**TASK REQUIREMENTS**.
For every line in the material below that holds "width", report the line.

**MATERIAL SHOWN**.
☆ ☆ ☆ ☆ ☆ ☆ ☆

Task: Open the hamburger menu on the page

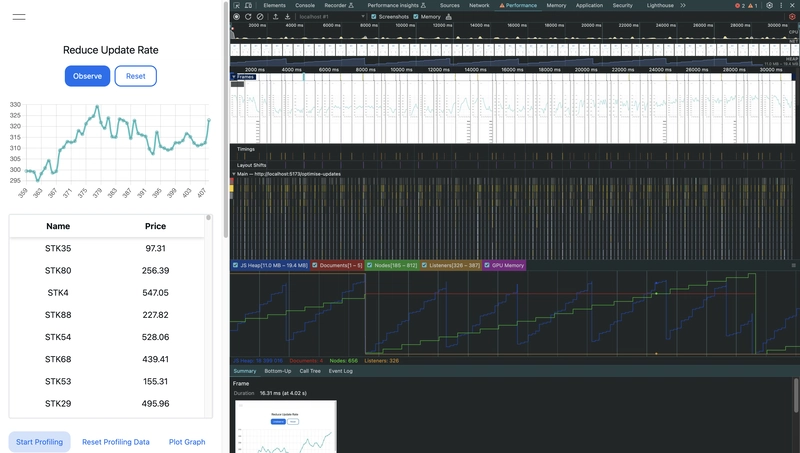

☆ ☆ ☆ ☆ ☆ ☆ ☆

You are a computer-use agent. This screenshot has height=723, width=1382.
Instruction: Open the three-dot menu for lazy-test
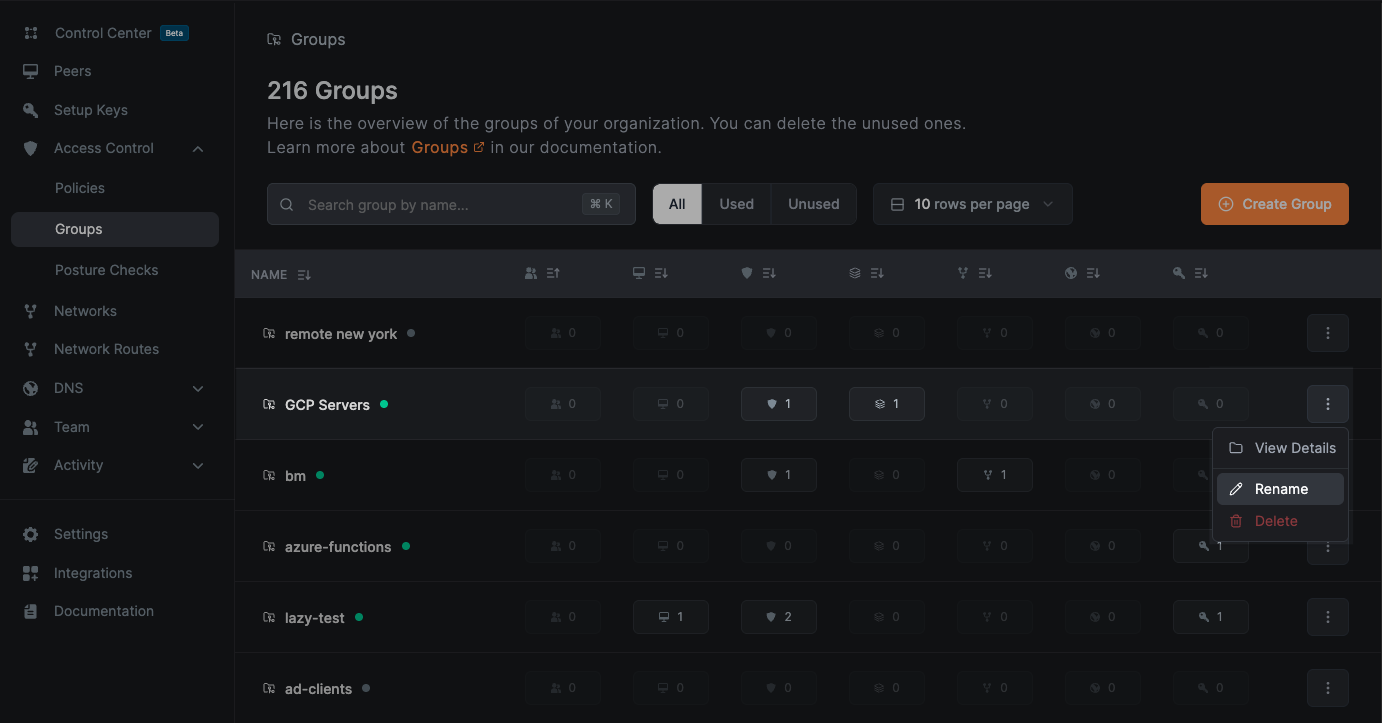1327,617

☆ ☆ ☆ ☆ ☆ ☆ ☆

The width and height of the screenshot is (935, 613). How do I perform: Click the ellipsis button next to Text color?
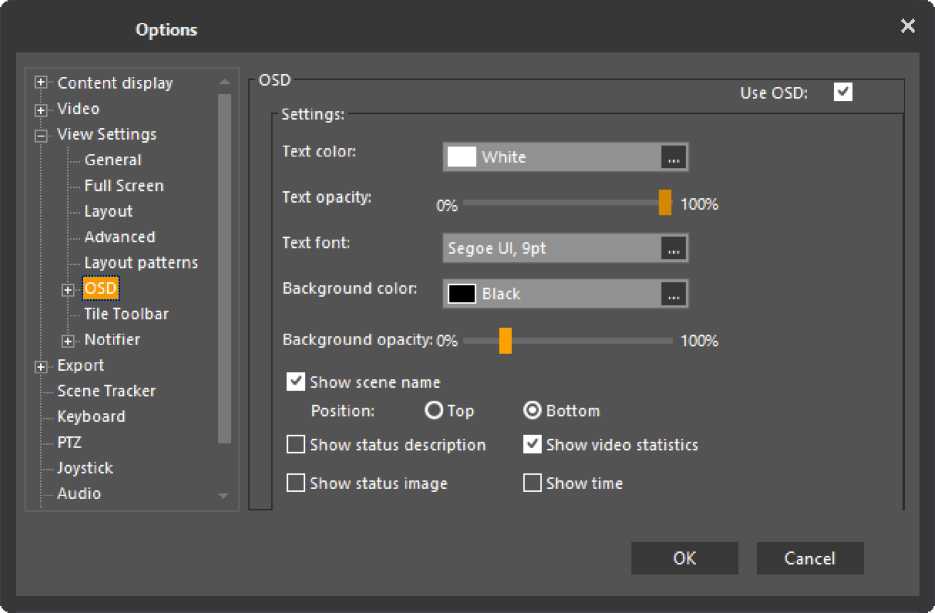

☆ ☆ ☆ ☆ ☆ ☆ ☆

**ANSWER AREA**.
You are a computer-use agent. This screenshot has height=723, width=1382.
The width and height of the screenshot is (935, 613). How do I perform: Click the ellipsis button next to Text color?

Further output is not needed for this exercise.